As part of the Planning Department's Citywide Action Plan (CAP), the Better Neighborhoods Program is working in several neighborhoods to encourage more housing and good urban places. Where the proximity of transit and services makes it possible to live with fewer cars, the program is proposing revisions to density, parking and other controls to develop places that make the most of these advantages. This policy paper, the first of several, examines the city's parking requirements.
In a city with a limited supply of land, parking is a trade off to carefully consider.
San Francisco established its residential parking requirements in the 1960's, requiring at least one parking space for every new dwelling. Since then, nearly every new house, apartment, and flat has been built with its own parking space.
This requirement has had a dramatic effect on San Francisco's physical character and quality of life. There was a commonly held belief, borrowed from suburban cities, that cars would become the primary way to get around and that parking should be provided accordingly. This was a dramatic departure from the city's long-standing practice of building compact, urban and walkable places. Today, we are designing places as much for parking as for people and funneling more and more traffic onto our streets. The result is a city that is becoming more about cars and congestion and less about the character and human comfort that makes San Francisco so special.
Much of San Francisco's housing is clustered in the older, more urban neighborhoods in and around the downtown. These areas are relatively dense, and support a wide variety of retail and neighborhood services. They also enjoy relatively frequent and reliable transit service. Together, these amenities make it easy to live with fewer cars.
Our parking requirements fail to recognize that many parts of San Francisco work well precisely because they support a lifestyle less dependent on cars. Many places were built before the advent of the automobile, are easily accessible on foot and by transit, and have a variety of neighborhood-serving shops within an easy walk of home. They rely on a critical mass of people and activity in close proximity, providing access to a wide variety of goods and services close by. If we can revise our parking requirements to build on these urban qualities, new development can add to the character of our city, rather than detract from it.
These areas were built before current parking requirements were adopted and work quite well without them. Vehicle ownership rates here are far below the one space per unit requirement, reflecting a careful balance between easily accessible transit and services, and a limited supply of parking.
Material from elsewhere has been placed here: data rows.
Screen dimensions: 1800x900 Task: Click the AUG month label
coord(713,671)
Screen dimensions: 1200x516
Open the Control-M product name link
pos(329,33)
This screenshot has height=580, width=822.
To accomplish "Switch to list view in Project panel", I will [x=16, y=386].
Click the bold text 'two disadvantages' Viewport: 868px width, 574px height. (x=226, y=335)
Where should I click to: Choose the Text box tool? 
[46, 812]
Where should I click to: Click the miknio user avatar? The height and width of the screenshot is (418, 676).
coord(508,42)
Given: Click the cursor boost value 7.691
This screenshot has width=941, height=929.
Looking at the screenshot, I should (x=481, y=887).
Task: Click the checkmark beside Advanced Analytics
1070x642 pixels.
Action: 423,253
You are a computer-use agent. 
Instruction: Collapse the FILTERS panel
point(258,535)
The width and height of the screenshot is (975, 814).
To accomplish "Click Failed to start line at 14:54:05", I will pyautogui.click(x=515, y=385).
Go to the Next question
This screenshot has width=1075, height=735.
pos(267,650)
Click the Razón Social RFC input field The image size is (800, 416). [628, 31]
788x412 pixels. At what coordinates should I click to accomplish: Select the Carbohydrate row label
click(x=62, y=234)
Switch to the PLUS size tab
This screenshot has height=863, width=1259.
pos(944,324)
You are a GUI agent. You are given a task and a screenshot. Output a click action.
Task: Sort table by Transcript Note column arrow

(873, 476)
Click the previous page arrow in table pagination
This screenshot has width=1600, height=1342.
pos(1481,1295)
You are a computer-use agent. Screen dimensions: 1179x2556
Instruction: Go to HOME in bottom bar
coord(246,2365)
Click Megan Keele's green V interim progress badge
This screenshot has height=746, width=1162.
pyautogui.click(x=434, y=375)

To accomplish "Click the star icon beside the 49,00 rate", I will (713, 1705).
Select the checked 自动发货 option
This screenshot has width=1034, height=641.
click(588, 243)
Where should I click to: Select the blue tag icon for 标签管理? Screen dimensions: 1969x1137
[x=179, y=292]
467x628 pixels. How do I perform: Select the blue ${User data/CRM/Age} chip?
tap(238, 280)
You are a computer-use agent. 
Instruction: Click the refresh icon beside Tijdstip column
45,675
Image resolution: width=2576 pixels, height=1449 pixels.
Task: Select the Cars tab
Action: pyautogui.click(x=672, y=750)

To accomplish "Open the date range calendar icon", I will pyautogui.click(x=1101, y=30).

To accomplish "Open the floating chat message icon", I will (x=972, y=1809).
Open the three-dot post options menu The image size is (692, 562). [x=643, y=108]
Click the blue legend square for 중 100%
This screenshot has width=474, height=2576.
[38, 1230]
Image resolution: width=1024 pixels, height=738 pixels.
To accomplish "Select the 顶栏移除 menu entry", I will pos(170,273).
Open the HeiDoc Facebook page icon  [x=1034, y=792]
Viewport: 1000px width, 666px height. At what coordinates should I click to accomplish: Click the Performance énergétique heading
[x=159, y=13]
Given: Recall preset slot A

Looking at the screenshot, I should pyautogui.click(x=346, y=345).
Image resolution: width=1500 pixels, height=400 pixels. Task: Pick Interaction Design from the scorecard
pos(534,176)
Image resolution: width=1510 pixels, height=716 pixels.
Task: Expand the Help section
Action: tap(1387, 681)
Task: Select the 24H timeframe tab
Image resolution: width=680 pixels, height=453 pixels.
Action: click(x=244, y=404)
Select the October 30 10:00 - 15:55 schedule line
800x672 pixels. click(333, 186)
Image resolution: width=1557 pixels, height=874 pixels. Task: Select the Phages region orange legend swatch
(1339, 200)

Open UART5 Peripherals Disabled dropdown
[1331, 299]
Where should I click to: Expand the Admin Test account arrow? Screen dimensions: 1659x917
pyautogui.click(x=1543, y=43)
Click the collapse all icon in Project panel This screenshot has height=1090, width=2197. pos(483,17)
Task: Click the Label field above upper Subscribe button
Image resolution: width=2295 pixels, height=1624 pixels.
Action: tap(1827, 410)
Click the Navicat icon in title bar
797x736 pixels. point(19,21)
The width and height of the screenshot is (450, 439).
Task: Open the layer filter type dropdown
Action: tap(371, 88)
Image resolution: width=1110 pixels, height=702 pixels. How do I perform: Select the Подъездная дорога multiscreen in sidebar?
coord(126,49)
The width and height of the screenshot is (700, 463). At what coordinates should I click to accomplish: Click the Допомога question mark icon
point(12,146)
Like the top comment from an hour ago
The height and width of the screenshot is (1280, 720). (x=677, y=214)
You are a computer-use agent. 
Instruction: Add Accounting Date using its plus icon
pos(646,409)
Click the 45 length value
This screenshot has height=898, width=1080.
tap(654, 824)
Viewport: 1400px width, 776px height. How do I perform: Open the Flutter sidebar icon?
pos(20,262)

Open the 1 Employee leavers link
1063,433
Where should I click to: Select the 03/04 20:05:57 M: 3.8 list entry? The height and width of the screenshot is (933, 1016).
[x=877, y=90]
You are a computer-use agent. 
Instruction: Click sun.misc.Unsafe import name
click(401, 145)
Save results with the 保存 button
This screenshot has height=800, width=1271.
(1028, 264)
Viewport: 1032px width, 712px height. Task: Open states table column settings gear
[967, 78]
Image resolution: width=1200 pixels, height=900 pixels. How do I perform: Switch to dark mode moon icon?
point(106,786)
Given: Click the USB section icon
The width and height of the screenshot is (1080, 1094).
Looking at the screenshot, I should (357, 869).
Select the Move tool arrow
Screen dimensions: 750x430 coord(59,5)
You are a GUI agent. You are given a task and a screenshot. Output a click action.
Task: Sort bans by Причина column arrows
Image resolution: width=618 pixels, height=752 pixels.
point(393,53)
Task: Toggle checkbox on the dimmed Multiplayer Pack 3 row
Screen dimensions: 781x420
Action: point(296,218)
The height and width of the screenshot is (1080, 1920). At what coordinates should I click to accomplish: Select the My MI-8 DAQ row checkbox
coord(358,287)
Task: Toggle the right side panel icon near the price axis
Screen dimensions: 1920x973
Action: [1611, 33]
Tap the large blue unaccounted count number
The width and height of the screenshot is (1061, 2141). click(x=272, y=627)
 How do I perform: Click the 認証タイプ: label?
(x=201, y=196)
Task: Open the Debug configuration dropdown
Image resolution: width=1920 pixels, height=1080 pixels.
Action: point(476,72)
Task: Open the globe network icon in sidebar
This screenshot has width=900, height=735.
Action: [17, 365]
Because alternatives to driving are so abundant on core transit streets, dedicated off-street parking for housing is hardly necessary. The negative effects of parking are most dramatic here, where curb cuts and garage entries slow transit service and degrade the quality of commercial areas. What parking is built on transit streets should be at corners where access can be provided via a side street. Instead of building parking, mechanisms should be created to allow development to invest in street and pedestrian improvements that make alternative modes more attractive and accessible.